## PROVIDED TEXT:
=-=-=-=-=

El estudiante () is a 2009 Mexican film written and directed by Roberto Girault, and starring Jorge Lavat, Norma Lazareno, José Carlos Ruiz, Jeannine Derbez, Siouzana Melikián and Cristina Obregón. The film depicts the story of a 70-year-old man called Chano, who decides to go to university despite his age.

Plot 
The story takes place in the city of Guanajuato. The story is about a 70-year-old man called Chano who decides to enroll in a university course in order to study literature. Chano tries to break the generation gap using his passion for Don Quixote. He clashes with the different traditions and they all share their dreams and experiences.

=-=-=-=-=

## SUPPLIED RECORDS:
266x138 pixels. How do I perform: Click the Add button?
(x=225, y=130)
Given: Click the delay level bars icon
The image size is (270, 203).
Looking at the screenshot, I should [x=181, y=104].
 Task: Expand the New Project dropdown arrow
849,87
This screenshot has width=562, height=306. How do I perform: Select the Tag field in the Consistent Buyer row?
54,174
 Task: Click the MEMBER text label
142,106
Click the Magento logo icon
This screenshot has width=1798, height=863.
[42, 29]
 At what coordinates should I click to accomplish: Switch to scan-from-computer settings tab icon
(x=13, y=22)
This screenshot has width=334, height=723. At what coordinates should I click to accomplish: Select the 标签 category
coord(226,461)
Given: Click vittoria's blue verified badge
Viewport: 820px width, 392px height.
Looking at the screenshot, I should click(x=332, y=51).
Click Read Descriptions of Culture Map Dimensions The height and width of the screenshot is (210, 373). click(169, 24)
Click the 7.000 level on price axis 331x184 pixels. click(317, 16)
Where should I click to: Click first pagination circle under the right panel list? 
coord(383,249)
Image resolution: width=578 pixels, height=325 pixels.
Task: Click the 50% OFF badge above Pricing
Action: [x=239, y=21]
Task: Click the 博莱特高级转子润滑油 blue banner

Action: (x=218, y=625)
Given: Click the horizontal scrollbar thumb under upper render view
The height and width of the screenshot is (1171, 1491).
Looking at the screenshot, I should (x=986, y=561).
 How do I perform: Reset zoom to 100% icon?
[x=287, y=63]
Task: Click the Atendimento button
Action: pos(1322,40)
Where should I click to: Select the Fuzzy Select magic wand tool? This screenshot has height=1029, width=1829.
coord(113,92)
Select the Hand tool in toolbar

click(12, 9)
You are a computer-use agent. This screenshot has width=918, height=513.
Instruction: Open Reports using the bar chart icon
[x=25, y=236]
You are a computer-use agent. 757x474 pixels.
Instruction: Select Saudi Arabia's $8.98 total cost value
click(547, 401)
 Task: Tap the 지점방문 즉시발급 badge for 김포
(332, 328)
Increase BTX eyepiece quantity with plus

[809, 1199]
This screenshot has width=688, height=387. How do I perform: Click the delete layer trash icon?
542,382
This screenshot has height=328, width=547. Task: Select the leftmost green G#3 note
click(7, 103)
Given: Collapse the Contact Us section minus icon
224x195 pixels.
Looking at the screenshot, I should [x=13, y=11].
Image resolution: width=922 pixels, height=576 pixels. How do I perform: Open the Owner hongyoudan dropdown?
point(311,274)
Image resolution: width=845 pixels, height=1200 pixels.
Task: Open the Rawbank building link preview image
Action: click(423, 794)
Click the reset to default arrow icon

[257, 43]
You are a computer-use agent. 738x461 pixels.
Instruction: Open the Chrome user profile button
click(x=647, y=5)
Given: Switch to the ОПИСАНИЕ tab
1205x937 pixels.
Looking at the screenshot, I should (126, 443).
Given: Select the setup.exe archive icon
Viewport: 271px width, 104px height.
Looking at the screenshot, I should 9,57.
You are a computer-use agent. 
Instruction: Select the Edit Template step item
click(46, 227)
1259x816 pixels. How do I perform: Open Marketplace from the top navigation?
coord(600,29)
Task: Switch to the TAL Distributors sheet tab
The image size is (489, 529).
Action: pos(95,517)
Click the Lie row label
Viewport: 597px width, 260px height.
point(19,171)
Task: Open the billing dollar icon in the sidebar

=-=-=-=-=

## INSTRUCTION:
Revise the film summary from the words "El estudiante ()" through "dreams and experiences.", changing "Guanajuato" to "Querétaro". The data has no connection to the film summary.

## RESULT OF THIS TASK:
El estudiante () is a 2009 Mexican film written and directed by Roberto Girault, and starring Jorge Lavat, Norma Lazareno, José Carlos Ruiz, Jeannine Derbez, Siouzana Melikián and Cristina Obregón. The film depicts the story of a 70-year-old man called Chano, who decides to go to university despite his age.

Plot 
The story takes place in the city of Querétaro. The story is about a 70-year-old man called Chano who decides to enroll in a university course in order to study literature. Chano tries to break the generation gap using his passion for Don Quixote. He clashes with the different traditions and they all share their dreams and experiences.